Philly needs more Black teachers. A new report shares insights on how to retain them.

Steps include reassessing curriculum, talking frankly about race, and changing the culture

A teacher writes on a white board with a marker inside a bright sunny classroom.
A new report suggests schools and school districts need to make significant changes to recruit and retain teachers of color. (Allison Shelley for EDUimages)

In a city where 80% of students are Black and Hispanic, only 24.5% of Philadelphia’s teachers are Black and around 5% are Latino. Less than 5% of teachers are Black men.

While Superintendent William Hite has said he wants to have 1,000 Black male teachers in the district by 2025, a new national report says schools and districts need to make significant changes to recruit and retain teachers of color.

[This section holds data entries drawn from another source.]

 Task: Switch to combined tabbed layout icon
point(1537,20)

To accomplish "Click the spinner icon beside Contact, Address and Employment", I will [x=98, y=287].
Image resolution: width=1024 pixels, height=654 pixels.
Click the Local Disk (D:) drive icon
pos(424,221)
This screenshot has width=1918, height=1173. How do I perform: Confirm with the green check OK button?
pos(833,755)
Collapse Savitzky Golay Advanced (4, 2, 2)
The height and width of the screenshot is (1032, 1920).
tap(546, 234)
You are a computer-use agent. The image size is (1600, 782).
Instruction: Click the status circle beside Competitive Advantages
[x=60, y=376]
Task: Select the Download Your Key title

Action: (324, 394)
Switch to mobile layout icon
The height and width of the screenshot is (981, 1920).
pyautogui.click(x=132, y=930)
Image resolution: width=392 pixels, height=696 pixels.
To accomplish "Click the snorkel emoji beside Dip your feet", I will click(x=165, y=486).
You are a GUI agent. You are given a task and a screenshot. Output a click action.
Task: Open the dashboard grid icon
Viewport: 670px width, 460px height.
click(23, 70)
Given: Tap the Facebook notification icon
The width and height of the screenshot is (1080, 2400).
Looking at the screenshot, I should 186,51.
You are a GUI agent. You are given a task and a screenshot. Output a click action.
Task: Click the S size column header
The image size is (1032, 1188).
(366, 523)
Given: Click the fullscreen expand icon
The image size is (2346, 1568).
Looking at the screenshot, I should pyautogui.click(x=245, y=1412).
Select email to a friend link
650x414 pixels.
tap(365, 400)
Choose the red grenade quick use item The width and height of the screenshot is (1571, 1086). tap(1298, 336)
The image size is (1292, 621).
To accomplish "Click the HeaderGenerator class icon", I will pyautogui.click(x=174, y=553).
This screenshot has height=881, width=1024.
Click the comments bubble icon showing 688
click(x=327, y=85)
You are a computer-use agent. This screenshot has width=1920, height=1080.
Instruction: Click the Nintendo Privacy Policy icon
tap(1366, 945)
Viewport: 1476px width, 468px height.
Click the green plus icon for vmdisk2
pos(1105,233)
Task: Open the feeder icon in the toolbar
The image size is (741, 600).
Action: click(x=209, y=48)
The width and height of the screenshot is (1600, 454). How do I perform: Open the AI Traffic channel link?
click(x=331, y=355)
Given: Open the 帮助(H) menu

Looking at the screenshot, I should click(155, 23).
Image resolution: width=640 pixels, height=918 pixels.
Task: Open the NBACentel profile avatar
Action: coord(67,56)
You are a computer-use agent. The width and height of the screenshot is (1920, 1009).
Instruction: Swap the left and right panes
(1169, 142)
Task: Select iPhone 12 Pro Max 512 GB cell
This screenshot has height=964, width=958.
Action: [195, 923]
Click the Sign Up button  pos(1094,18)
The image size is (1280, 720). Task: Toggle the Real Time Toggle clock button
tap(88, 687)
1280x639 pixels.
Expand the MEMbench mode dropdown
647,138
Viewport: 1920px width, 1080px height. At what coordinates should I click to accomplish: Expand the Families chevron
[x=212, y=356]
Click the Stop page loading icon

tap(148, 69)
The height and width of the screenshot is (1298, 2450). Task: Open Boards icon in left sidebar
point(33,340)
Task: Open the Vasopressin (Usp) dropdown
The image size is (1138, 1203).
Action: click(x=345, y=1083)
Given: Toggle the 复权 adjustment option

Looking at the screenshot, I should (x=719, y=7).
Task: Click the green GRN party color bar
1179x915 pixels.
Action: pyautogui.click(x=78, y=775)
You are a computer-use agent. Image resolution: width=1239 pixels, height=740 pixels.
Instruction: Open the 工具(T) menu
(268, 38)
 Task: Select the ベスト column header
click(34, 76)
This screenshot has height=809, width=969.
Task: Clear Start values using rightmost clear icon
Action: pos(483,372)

The report, from the Center for Black Educator Development and Teach Plus, a nonprofit that works to create teacher leaders around equity issues, says districts need to reassess curriculum, have honest discussions about race and racial issues in schools, and make sure civic leaders and community groups are committed to diversifying the pool of teachers.

“When teachers of color thrive, so do students,” said Lindsay Sobel, Teach Plus Interim CEO. 

Numerous studies have shown that Black students are more likely to graduate from high school if they have at least one Black teacher in kindergarten through eighth grades.

Currently, about 350 of the district’s 8,000 teachers are Black men, a decline from 2001 when about a third of city teachers were Black. The percentage of Black teachers in the city has plateaued over the past several years at just below the quarter mark. That is better than the country as a whole, and far better than Pennsylvania, where less than 6% of all teachers are Black.

As part of its Goals and Guardrails focus on anti-racism, the Philadelphia Board of Education wants to increase teacher diversity.

The district has created several teacher residency and fellowship programs geared towards people of color. It is working on helping paraprofessionals in schools, many of whom are from the community, to earn teaching credentials, said Sharif El-Mekki, founder and executive director of the Center for Black Educator Development and a former Philadelphia teacher and principal. A teacher academy at Science Leadership Academy-Beeber helps high school students pursue a career in education.

The district has also recently created an Office of Diversity, Equity and Inclusion focused on rooting out racist practices and changing policies to do so.

Several Black Philadelphia teachers said that they believe conditions in city schools have improved over the past several years, but much remains to be done.

“It’s about not just recruiting Black teachers, but creating a school culture that celebrates and confirms Black identity,” said Abigail Henry, a social studies teacher at Shoemaker Mastery  charter school. She was one of 105 teachers nationwide who participated in a focus group that formed the basis for many of the report’s recommendations. 

Henry is also among three city teachers who won a grant to incorporate The New York Times’ “1619 Project,” which reframes American history around slavery, into a curricular unit. 

“Schools need not only Black teachers, but anti-racist curriculum that doesn’t sugarcoat our history,” Henry said. At the same time, “conversations about race and racism should be happening in all classrooms.”  In 2005, the Philadelphia School District became the first big city to require students to take an African American history course in order to graduate. 

Isaac Dunn, who teaches history at Edison High School, said he only had two Black teachers in South Jersey.. “As a young man, it is difficult to take pride in yourself and your work if in everything you see the ethnic group you come from is historically castigated,” he said.

He says it’s important not only to have more educators who reflect the students they’re teaching, but also to reframe pedagogy to put “education and racial justice together and have a community of educators and policies to support you.”

Sam Reed, an African American history and English teacher at the U School, has taught in Philadelphia for 24 years. He said that groups of teachers, including the Caucus of Working Educators, have already been holding meetings, discussions, events, and actions around promoting anti-racism in schools and “incentivizing folks of color.”

The district leadership, he said, “should lean into that work, replicate things that are successful and go from there.”